Elon Musk Opens Trial Against Sam Altman by Accusing OpenAI of Betraying Its Nonprofit Roots
Musk warns a ruling favoring OpenAI’s for-profit shift could chill charitable giving across the U.S.
Elon Musk’s long simmering feud with OpenAI landed in a San Francisco courtroom this week. On the first day of a trial expected to stretch four weeks, Musk argued that CEO Sam Altman and the company they co-founded together abandoned its original altruistic mission in favor of profits. The Tesla chief’s lawsuit claims that OpenAI’s shift from a nonprofit research lab to a capped profit entity required a campaign of deception aimed at donors, members, and the public.
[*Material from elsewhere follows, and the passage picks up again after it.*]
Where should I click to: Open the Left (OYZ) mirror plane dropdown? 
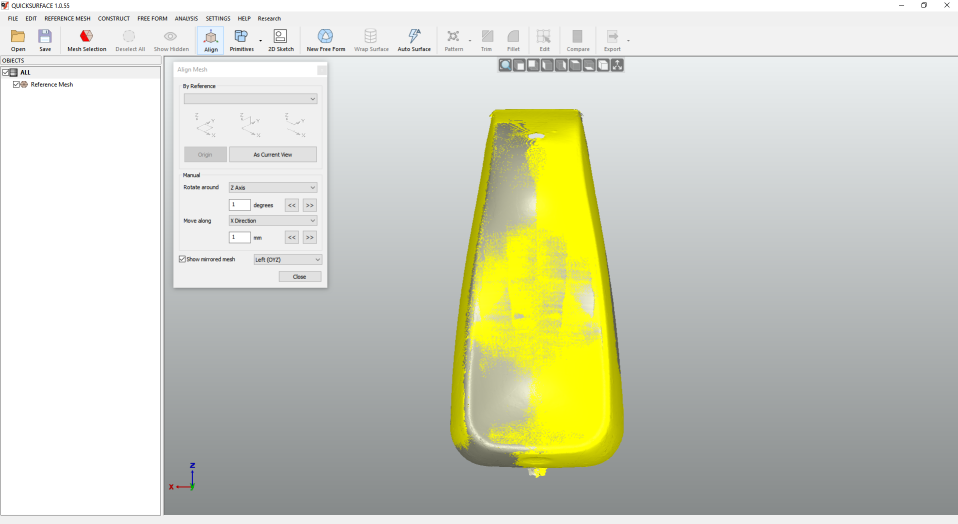click(x=287, y=259)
Musk, who helped launch OpenAI in 2015 with a $1 billion pledge alongside Altman and others, told the court that he was instrumental in the organization’s creation. He was there, he said, to build an AI lab that would openly share its research and put humanity’s interests ahead of shareholder returns. That vision, according to Musk’s legal team, fell apart after he left the board in 2018 and Altman steered the company toward a structure that could attract massive investments, most notably a multibillion dollar partnership with Microsoft.

A founding promise, broken?
The central charge is straightforward. Musk’s side says OpenAI solicited donations and recruited talent by promising to develop safe artificial general intelligence for the public good, then quietly erected a for profit arm that answered to investors instead. In his opening testimony, Musk expressed concern that the transformation wasn’t just a pivot but a betrayal of trust. He warned that if the court sides with OpenAI, it could undermine charitable giving across America. The logic: if a high profile nonprofit can flip into a commercial juggernaut without consequences, what’s stopping others from doing the same?
OpenAI has long defended the change. The company says the capped profit model was necessary to fund the enormous computing costs of building advanced AI. Altman and other executives have argued repeatedly that the original nonprofit structure simply wasn’t sustainable. But Musk’s lawsuit alleges that the shift required what amounts to fraud and that the public, along with early backers, were misled along the way.
The bigger picture
The trial is being closely watched far beyond Silicon Valley. It’s not just a dispute between billionaires. A ruling in Musk’s favor could force OpenAI to unwind parts of its corporate structure, potentially resetting the relationship with Microsoft, which has poured billions into the startup. A win for OpenAI, on the other hand, might embolden other mission driven organizations to pursue hybrid profit models without fear of legal backlash.
The witness list only raises the stakes. Microsoft CEO Satya Nadella is expected to testify, along with other high profile figures from the AI world. Their appearances will give a rare behind the scenes look at how one of the most influential tech companies of this decade got built, and who exactly got a say in what it became.
For now, the trial will grind forward with opening arguments and early testimony. The outcome could rewrite the rules for how artificial intelligence labs balance public missions with the pressure to commercialize. For Musk, it’s personal. For the industry, it’s a precedent in the making.